- **ASSIGNED TASK**
Please give the data again in full, exactly as it reads.

Records from a data collection:
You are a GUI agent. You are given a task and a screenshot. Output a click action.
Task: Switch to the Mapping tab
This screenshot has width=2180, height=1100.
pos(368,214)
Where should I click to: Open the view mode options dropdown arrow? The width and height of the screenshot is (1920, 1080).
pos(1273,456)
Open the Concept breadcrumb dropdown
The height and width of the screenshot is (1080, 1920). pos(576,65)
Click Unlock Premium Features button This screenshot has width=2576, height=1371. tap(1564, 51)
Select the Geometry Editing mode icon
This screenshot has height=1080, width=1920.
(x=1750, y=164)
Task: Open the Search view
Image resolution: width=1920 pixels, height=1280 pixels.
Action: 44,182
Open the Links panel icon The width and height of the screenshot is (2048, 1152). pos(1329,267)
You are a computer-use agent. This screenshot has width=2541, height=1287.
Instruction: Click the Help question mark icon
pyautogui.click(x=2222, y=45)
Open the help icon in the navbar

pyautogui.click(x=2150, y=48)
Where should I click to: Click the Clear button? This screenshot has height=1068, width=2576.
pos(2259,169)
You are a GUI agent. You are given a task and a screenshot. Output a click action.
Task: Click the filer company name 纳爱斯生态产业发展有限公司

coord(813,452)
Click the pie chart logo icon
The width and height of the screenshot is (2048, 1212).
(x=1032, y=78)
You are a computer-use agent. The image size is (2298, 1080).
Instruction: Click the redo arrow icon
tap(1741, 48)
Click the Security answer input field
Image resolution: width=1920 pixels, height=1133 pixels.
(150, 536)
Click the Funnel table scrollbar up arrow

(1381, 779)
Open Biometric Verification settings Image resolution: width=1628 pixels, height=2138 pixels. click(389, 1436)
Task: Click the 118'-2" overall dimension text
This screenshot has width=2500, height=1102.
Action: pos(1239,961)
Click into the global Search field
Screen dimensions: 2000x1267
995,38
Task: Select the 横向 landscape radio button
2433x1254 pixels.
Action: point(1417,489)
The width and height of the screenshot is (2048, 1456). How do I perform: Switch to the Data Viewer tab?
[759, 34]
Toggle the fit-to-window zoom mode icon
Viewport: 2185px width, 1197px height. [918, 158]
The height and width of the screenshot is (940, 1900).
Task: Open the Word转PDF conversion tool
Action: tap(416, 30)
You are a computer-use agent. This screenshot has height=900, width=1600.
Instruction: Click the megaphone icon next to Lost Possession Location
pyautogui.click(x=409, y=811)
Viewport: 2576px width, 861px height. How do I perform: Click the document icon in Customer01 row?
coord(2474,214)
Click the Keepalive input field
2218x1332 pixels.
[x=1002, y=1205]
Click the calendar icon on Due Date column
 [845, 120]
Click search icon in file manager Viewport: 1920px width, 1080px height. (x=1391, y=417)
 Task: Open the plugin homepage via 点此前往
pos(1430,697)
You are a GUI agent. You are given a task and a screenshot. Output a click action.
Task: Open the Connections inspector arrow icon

- **OUTPUT FOR THIS TASK**
You are a GUI agent. You are given a task and a screenshot. Output a click action.
Task: Switch to the Mapping tab
This screenshot has width=2180, height=1100.
pos(368,214)
Where should I click to: Open the view mode options dropdown arrow? The width and height of the screenshot is (1920, 1080).
pos(1273,456)
Open the Concept breadcrumb dropdown
The height and width of the screenshot is (1080, 1920). pos(576,65)
Click Unlock Premium Features button This screenshot has width=2576, height=1371. tap(1564, 51)
Select the Geometry Editing mode icon
This screenshot has height=1080, width=1920.
(x=1750, y=164)
Task: Open the Search view
Image resolution: width=1920 pixels, height=1280 pixels.
Action: 44,182
Open the Links panel icon The width and height of the screenshot is (2048, 1152). pos(1329,267)
You are a computer-use agent. This screenshot has width=2541, height=1287.
Instruction: Click the Help question mark icon
pyautogui.click(x=2222, y=45)
Open the help icon in the navbar

pyautogui.click(x=2150, y=48)
Where should I click to: Click the Clear button? This screenshot has height=1068, width=2576.
pos(2259,169)
You are a GUI agent. You are given a task and a screenshot. Output a click action.
Task: Click the filer company name 纳爱斯生态产业发展有限公司

coord(813,452)
Click the pie chart logo icon
The width and height of the screenshot is (2048, 1212).
(x=1032, y=78)
You are a computer-use agent. The image size is (2298, 1080).
Instruction: Click the redo arrow icon
tap(1741, 48)
Click the Security answer input field
Image resolution: width=1920 pixels, height=1133 pixels.
(150, 536)
Click the Funnel table scrollbar up arrow

(1381, 779)
Open Biometric Verification settings Image resolution: width=1628 pixels, height=2138 pixels. click(389, 1436)
Task: Click the 118'-2" overall dimension text
This screenshot has width=2500, height=1102.
Action: pos(1239,961)
Click into the global Search field
Screen dimensions: 2000x1267
995,38
Task: Select the 横向 landscape radio button
2433x1254 pixels.
Action: point(1417,489)
The width and height of the screenshot is (2048, 1456). How do I perform: Switch to the Data Viewer tab?
[759, 34]
Toggle the fit-to-window zoom mode icon
Viewport: 2185px width, 1197px height. [918, 158]
The height and width of the screenshot is (940, 1900).
Task: Open the Word转PDF conversion tool
Action: tap(416, 30)
You are a computer-use agent. This screenshot has height=900, width=1600.
Instruction: Click the megaphone icon next to Lost Possession Location
pyautogui.click(x=409, y=811)
Viewport: 2576px width, 861px height. How do I perform: Click the document icon in Customer01 row?
coord(2474,214)
Click the Keepalive input field
2218x1332 pixels.
[x=1002, y=1205]
Click the calendar icon on Due Date column
 [845, 120]
Click search icon in file manager Viewport: 1920px width, 1080px height. (x=1391, y=417)
 Task: Open the plugin homepage via 点此前往
pos(1430,697)
You are a GUI agent. You are given a task and a screenshot. Output a click action.
Task: Open the Connections inspector arrow icon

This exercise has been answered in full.